Authenticity and accuracy mark this work of historical fiction literally from chapter one. As the protagonist, Brooke Fielding, arrives at Sheremetyevo International Airport just north of Moscow, Russia in 1993, she confronts what many Jewish-Americans - and especially female Jewish-Americans - who have been through the security check recognize as "customs" lingering from the Soviet era. "Speshiy iy zhdiy." "Hurry up and wait." And while you're waiting, endure a hint of anti-Semitism, a measure of curiosity, a dash of chauvinism and a dose of intimidation. That's just the beginning of this page-turner in which Talia Carner's gutsy and proactive heroine arrives as a citizen-diplomat to teach business skills to Russian women, turns accidental sleuth, and leaves fleeing for her life. This 38 year-old, savvy New York executive lives a lifetime in a week's time as she is sucked into the maelstrom that Moscow became in October 1993 when, under Boris Yeltsin, the social order collapsed, a political revolt turned military, and economic dislocation pulverized any remaining sense of safety or security for Russian citizens. Particularly vulnerable were Russian women - Brooke's charges, two of whom she finds herself befriending and defending against the misogyny of the culture and the excesses of a city gone lawless. And in doing so, she finds herself learning what it means to be secure in one's identity while vulnerable in one's country of birth.
Brooke winds up on the receiving end of a gut-wrenching education in the realities of domestic, professional and national life for Russian women. No privacy at home. Few to no amenities like bathing, restroom and laundry facilities and even scanter kitchen appliances, foodstuffs or cookware. Antiquated sex education. Severely limited access to routine healthcare and emergency medical attention. And all these anvils on the shoulders of Russian women exacerbated by the scourge of alcoholism among Russian men that brought violence and sexual assault to women in their own homes just as the rise of mafia-like crime families brought plundering, murder and rape to their newly privatized factories and workplaces. In the transition from the Soviet period was the utter absence of anything related to sustenance that women in modern times and first world countries might build on as foundations for their stability.
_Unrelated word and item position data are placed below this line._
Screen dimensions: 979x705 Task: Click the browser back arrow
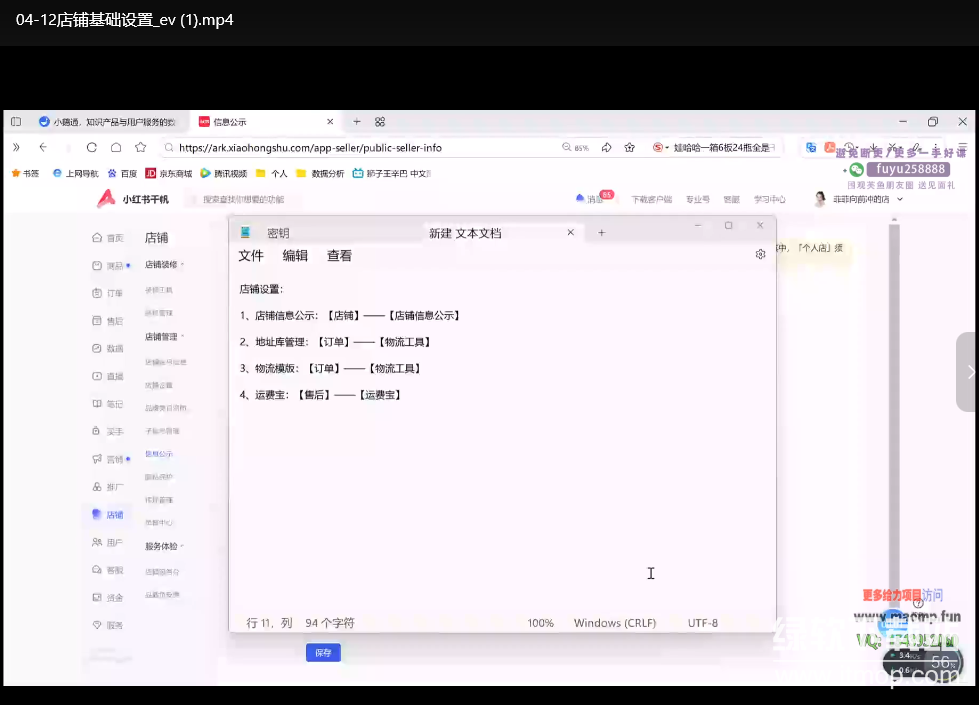pyautogui.click(x=43, y=147)
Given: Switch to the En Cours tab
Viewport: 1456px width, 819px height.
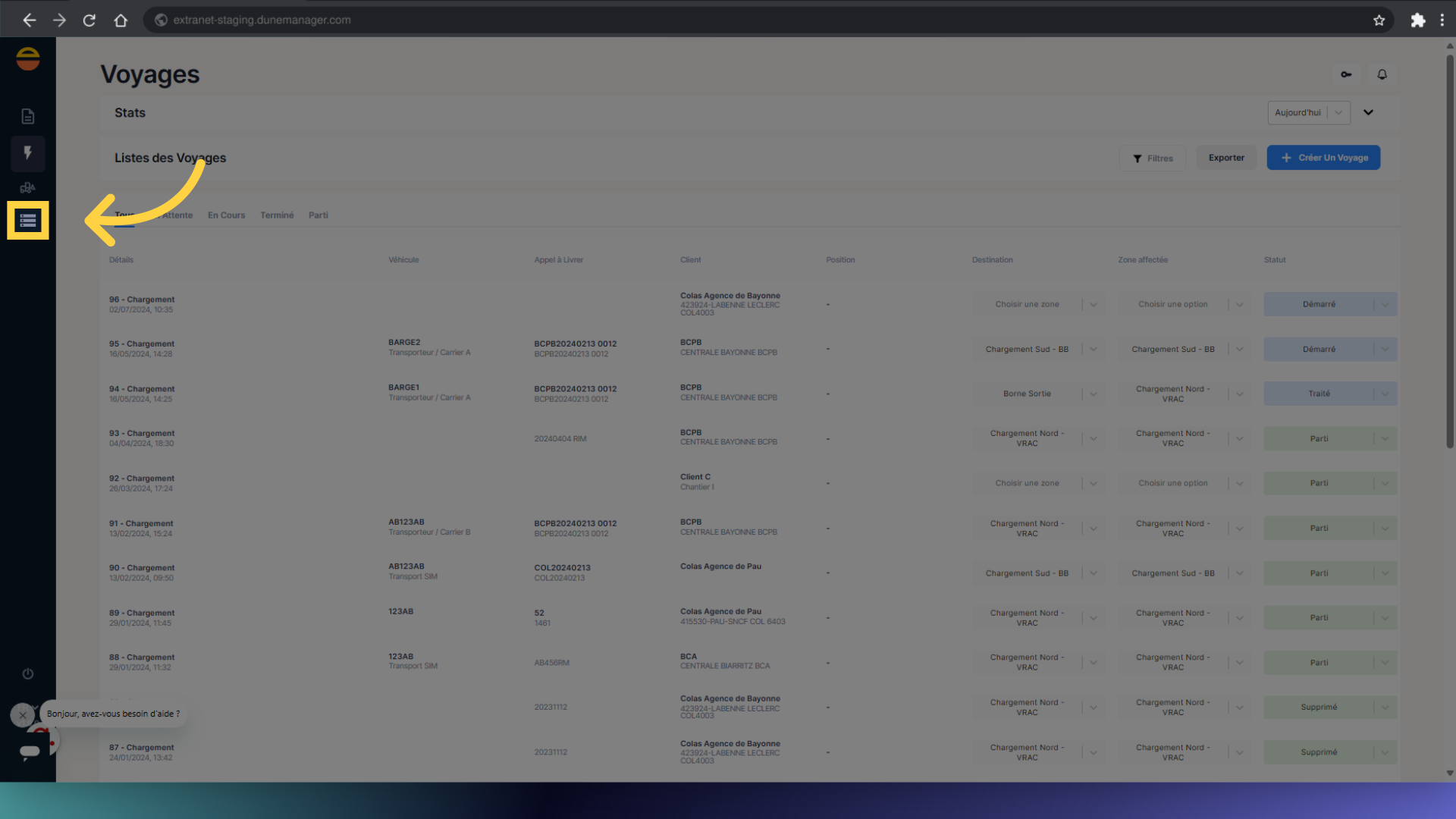Looking at the screenshot, I should point(226,215).
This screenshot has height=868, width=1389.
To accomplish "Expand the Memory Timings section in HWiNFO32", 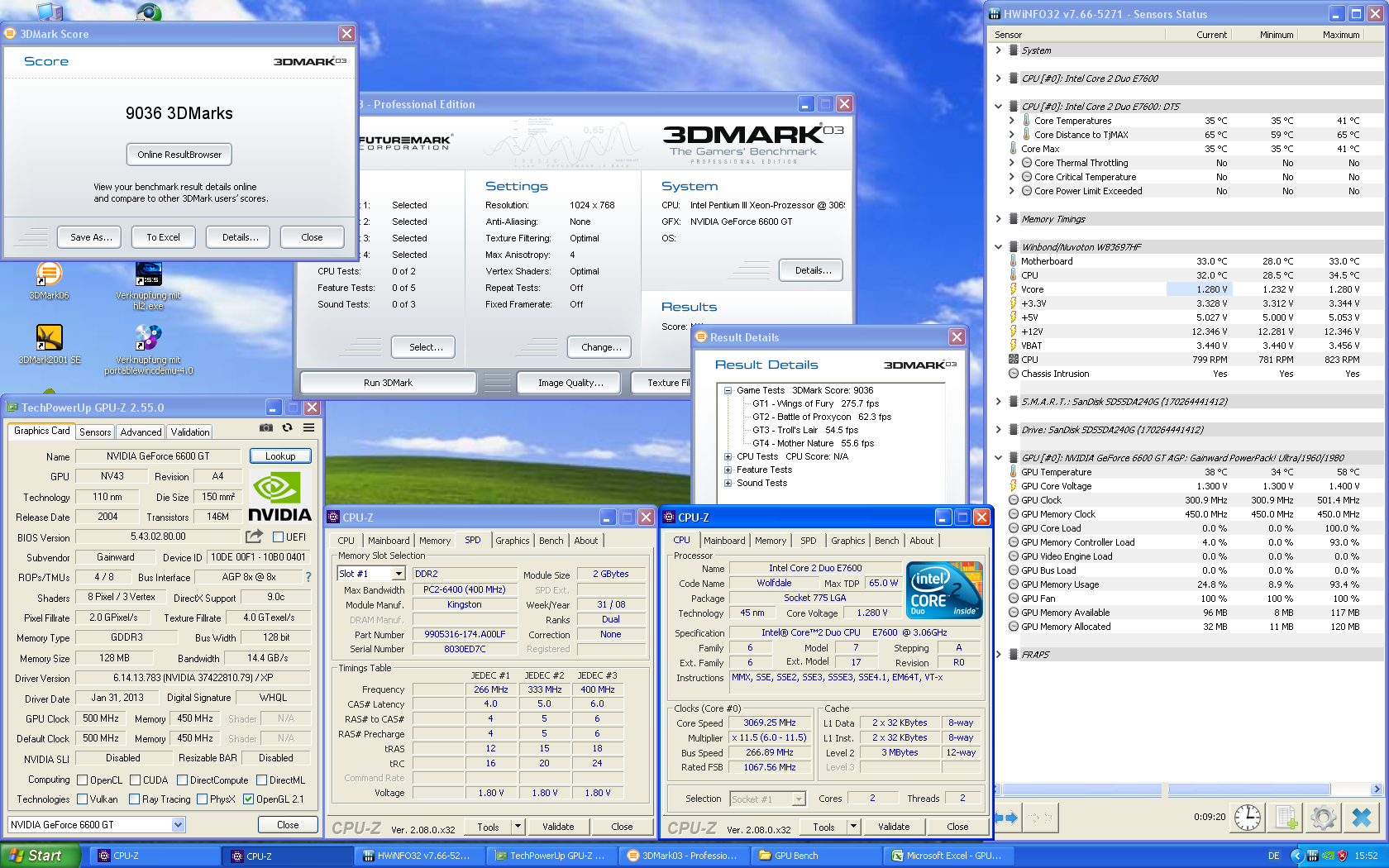I will coord(998,218).
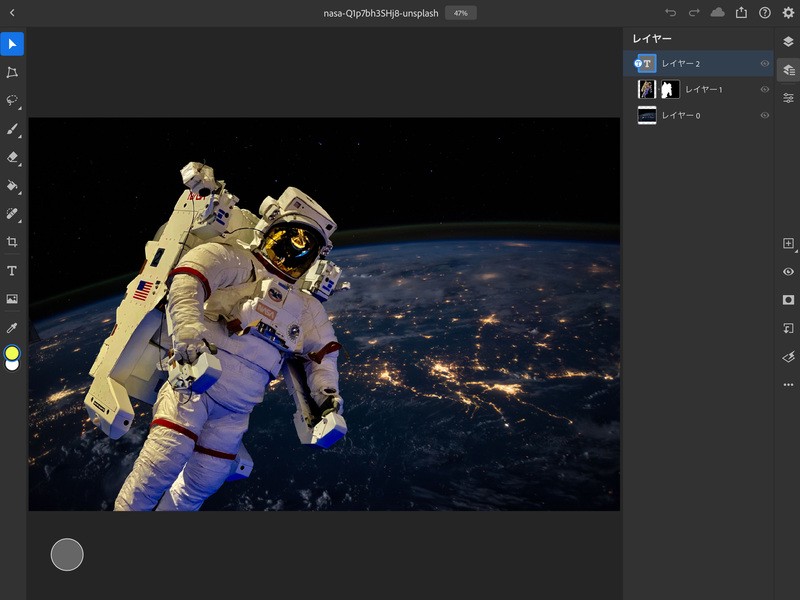Select the Type tool
Viewport: 800px width, 600px height.
click(x=12, y=270)
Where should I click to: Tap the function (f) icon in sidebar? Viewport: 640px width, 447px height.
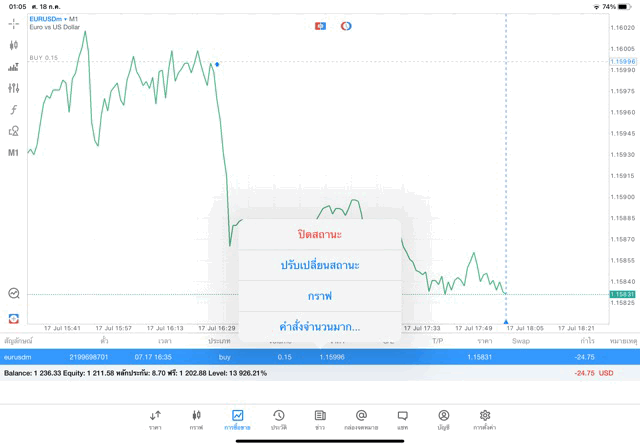14,110
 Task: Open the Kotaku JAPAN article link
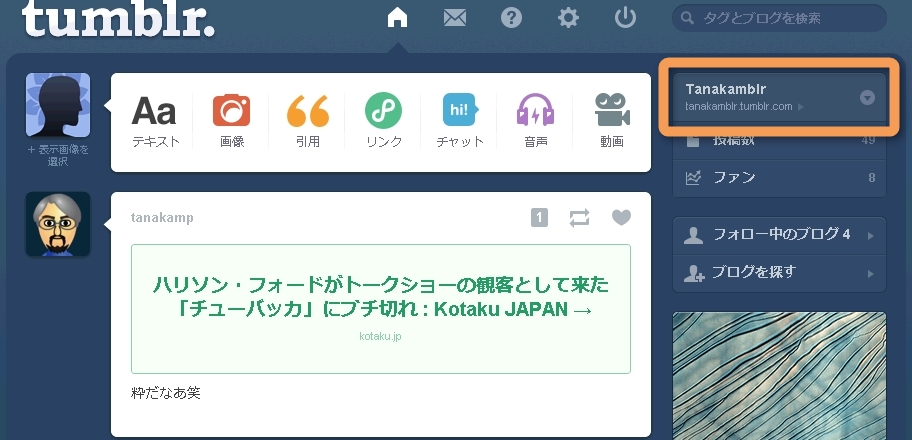coord(381,297)
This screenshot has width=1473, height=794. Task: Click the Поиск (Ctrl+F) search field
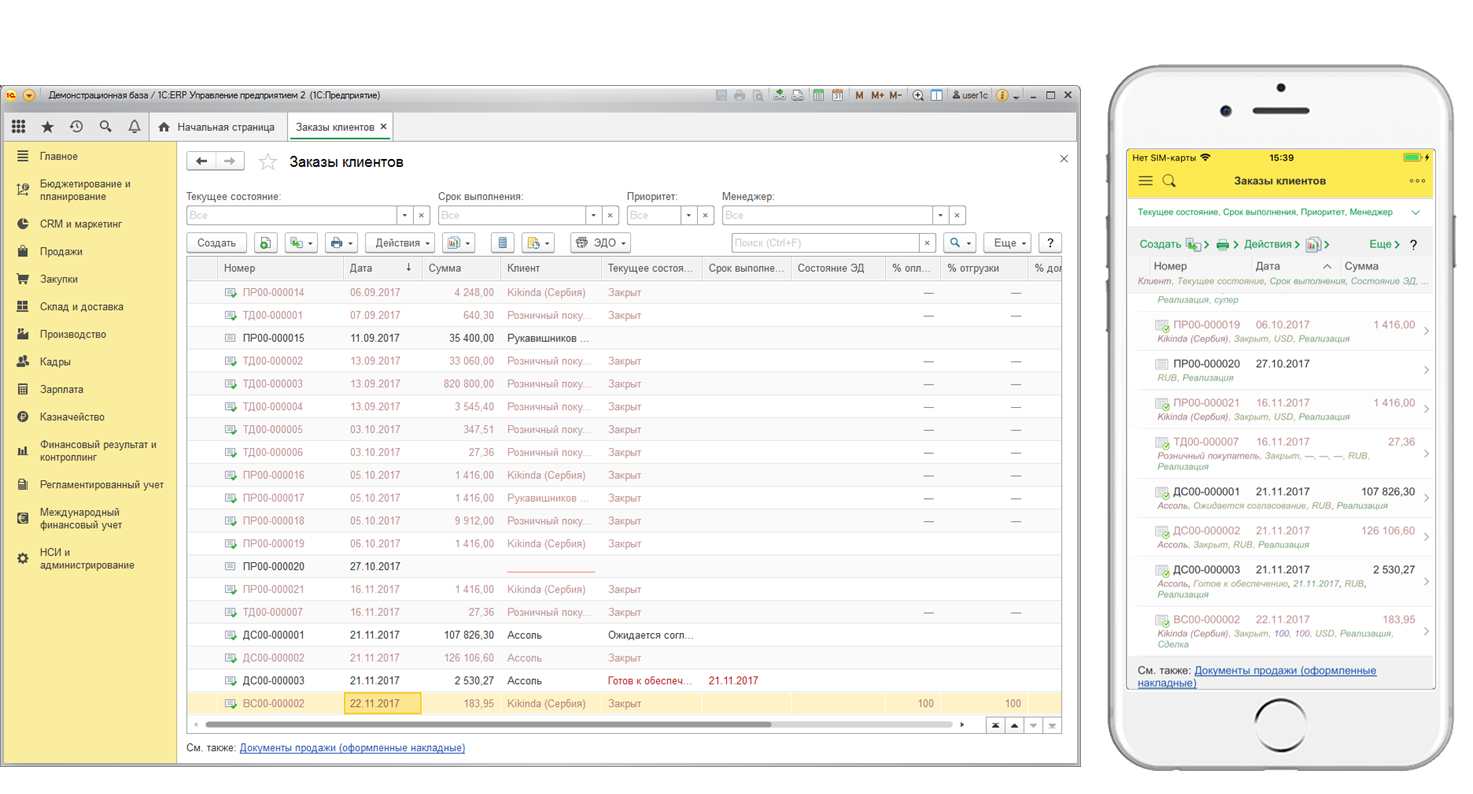[825, 243]
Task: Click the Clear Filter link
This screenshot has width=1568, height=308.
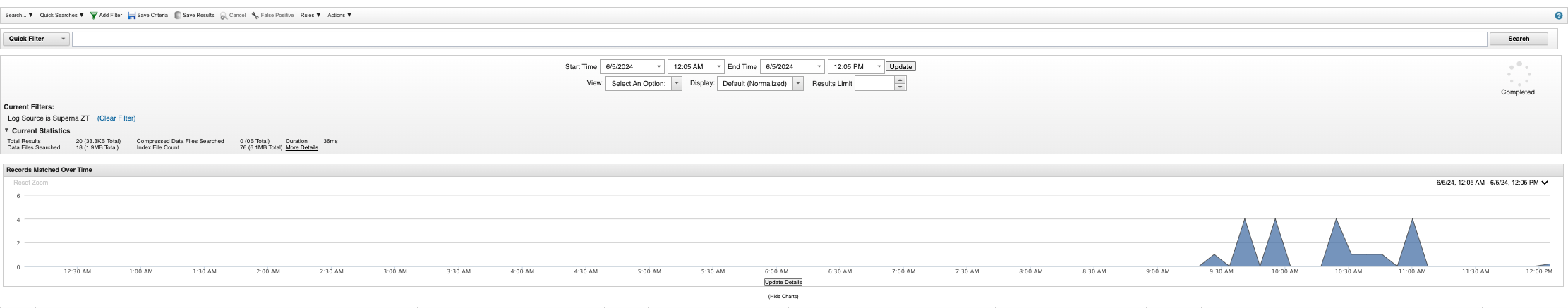Action: [116, 118]
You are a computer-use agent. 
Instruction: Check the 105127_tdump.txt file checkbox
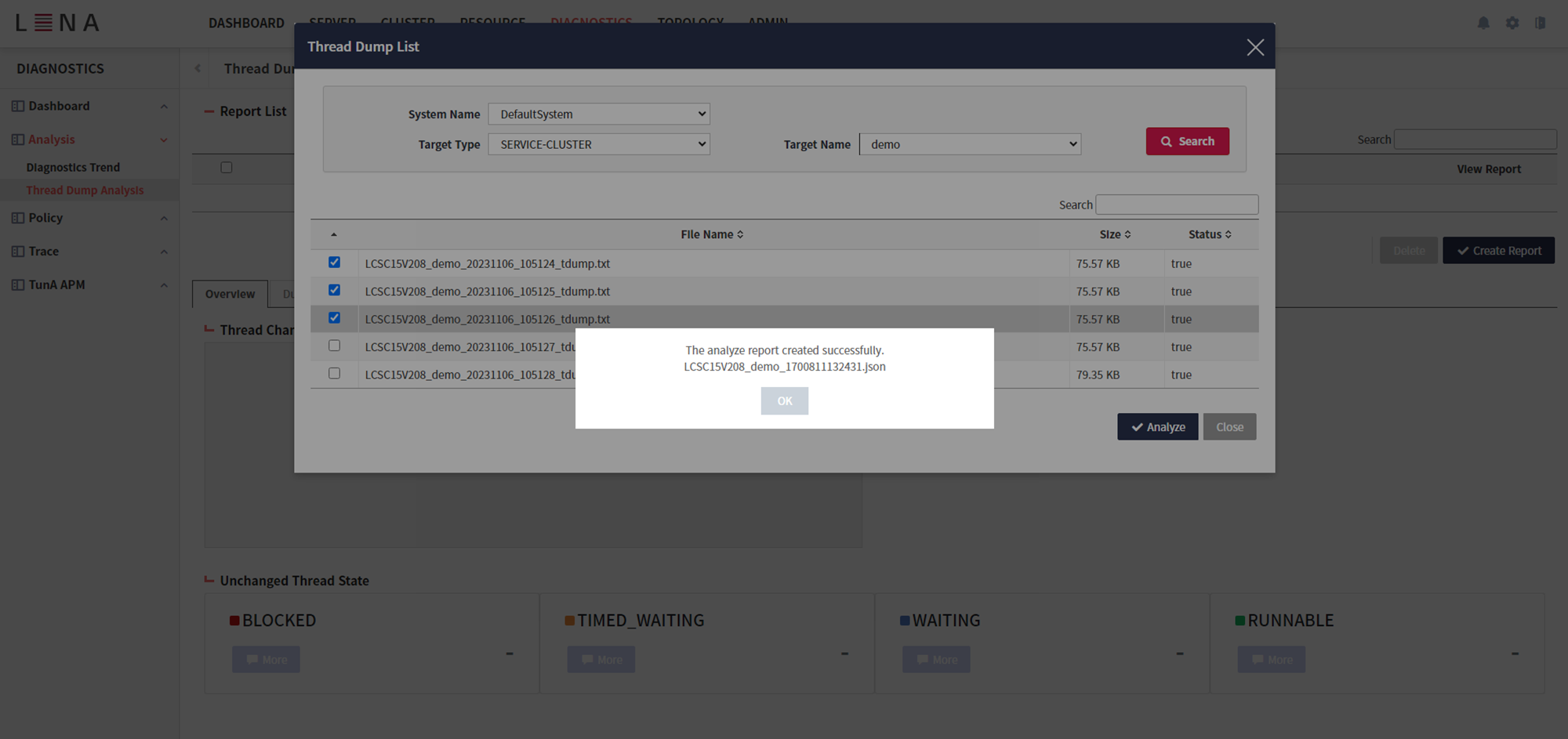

If there was one sanctuary for Russian women, it was friendship, and Talia Carner's heroine embraces it. Here too, the authenticity of this novel and setting are spot-on. "Druzhba," as the Russians say, is the distinctly Russian brand of camaraderie and loyalty that binds as tight as DNA and runs deeper than compatibility or confluence of interests. It's primal. And it was as necessary as oxygen for survival in Moscow at that time. It is through Brooke's friendships that we readers get a visceral sense of the resourcefulness, resilience and capacity for growth of Russian women in circumstances and conditions most Americans in 1993 wouldn't imagine let alone experience. It is through the "druzhba" Brooke develops with two women, Svetlana and Olga, that her Jewish identity and Holocaust legacy are nuanced and ultimately defined. And while the subject matter is disturbing, Talia Carner's elegant prose ushers us gracefully and tenderly through the most intimate thoughts and spaces these women occupy. We are with this troika through their journey in and out of the euphoria that was the end of communism, the injustice of phantom anti-Semitism and the hazards of one-size-fits-all feminism.
A "hotel" is a place of temporary lodging while on an expedition and HOTEL MOSCOW is aptly entitled. For a time, Brooke Fielding and her Russian compatriots experienced the city of Moscow in which, arguably, all things magnificently and distinctly Russian are contained and most pronounced - like the set of matryoshka nesting dolls Olga presents to Brooke. "'I want you to have this, another heirloom. We are all products of our mothers, and carry their joys and sorrows inside us.'" The women depart their journey forever connected and each wiser and more worldly for one another's legacies. As Brooke says to Olga, "'I cherish that matryoshka you gave me. It reminds me of you. Strong, nurturing, traditional. Women as the keepers of old values.' With mist in her eyes, she added, 'Feminine.'"
Whatever your approach to matters of faith and feminism, pasts and futures, friendship and family, security and identity, HOTEL MOSCOW is jewel whose facets will throw light on your most personal reflections.